I guess I can understand the canonical importance of The French Connection given the intense car/train chase sequence and editing/stunts/effects involved therein. But as a first-time viewer in 2015, it’s challenging not to cringe at the treatment of women and people of color in the film. Women are shown primarily as quiet decoration or sidepieces (unless singing on stage) and the majority of black people in the film are stuck playing junkies. Not exactly an accurate depiction of its time.
The cruelty of Hackman’s determined cop character Doyle, however, is unfortunately timeless. This guy will get his man by any means necessary, whether by stakeout, foot-chase, phone tapping… and he’s not afraid of coming off as despicable while doing it. Even as we’ve learned this about his character, the twist at the end is slightly surprising.
Still, even with the celebrated car/train chase, the film is not as suspenseful as expected, and it left me cold (watching it in a frigid theatre didn’t help things either). (@elizs)

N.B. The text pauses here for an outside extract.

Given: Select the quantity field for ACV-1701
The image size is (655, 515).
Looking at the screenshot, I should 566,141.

The police procedural stripped of all extraneous material and all morality. The French Connection finds Gene Hackman’s snarling Doberman of a cop ripping apart New York City in his pursuit of a new shipment of heroin, but director William Friedkin never, never once, suggests that there is anything noble or heroic in Hackman’s actions. Popeye is not a white knight trying to protect the innocent, he’s the endgame for police empowerment, so hellbent on enforcing the law that basic humanity escapes him.
It’s a dark film, an ugly film, with a thread of absolute nihilism running rampant. Absolutely nothing that happens in this film has any effect on the drug problem in America, or even in New York City. For all of Popeye’s intensive investigation, the only criminal locked up is the perhaps the only innocent of the entire film. Friedkin took an ugly subject matter set in an ugly city during an ugly era of America, and he held up a mirror to it and refused to look away. The results are a marvel of lean storytelling and unadorned filmmaking, a blast of righteous fury that leaves you shaken and disturbed, as well as entertained. (@TheTrueBrendanF)

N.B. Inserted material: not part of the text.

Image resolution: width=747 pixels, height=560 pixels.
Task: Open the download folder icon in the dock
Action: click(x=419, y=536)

It’s difficult to know where to begin with The French Connection in terms of pointing out which aspect of it is the most powerful of why its one of the greatest films ever to come out of the 1970s. In many ways, it encompasses everything which made 1970s filmmaking so revolutionary and engrossing.
Any one of The French Connection’s brilliant elements would have been enough to award it the countless heaps of praise (along with the seven Oscars) it received upon its debut. The film showcases a frighteningly real portrait of the New York drug world, a stark police procedural, one of the greatest chase scenes ever put to film, an introduction into one of film’s most notorious anti-heroes and features what is possibly Hackman’s finest hour on screen.
Yet its the way director William Friedkin captures the essence of this 70s drug tale, shooting the story and its characters (including some real life players portraying versions of themselves) in such honest realism with all the dirt and grit of that world on full display. It was the kind of filmmaking which would echo throughout the decade, yet never in that unique way which made The French Connection an instant game-changer. (@frankfilmgeek)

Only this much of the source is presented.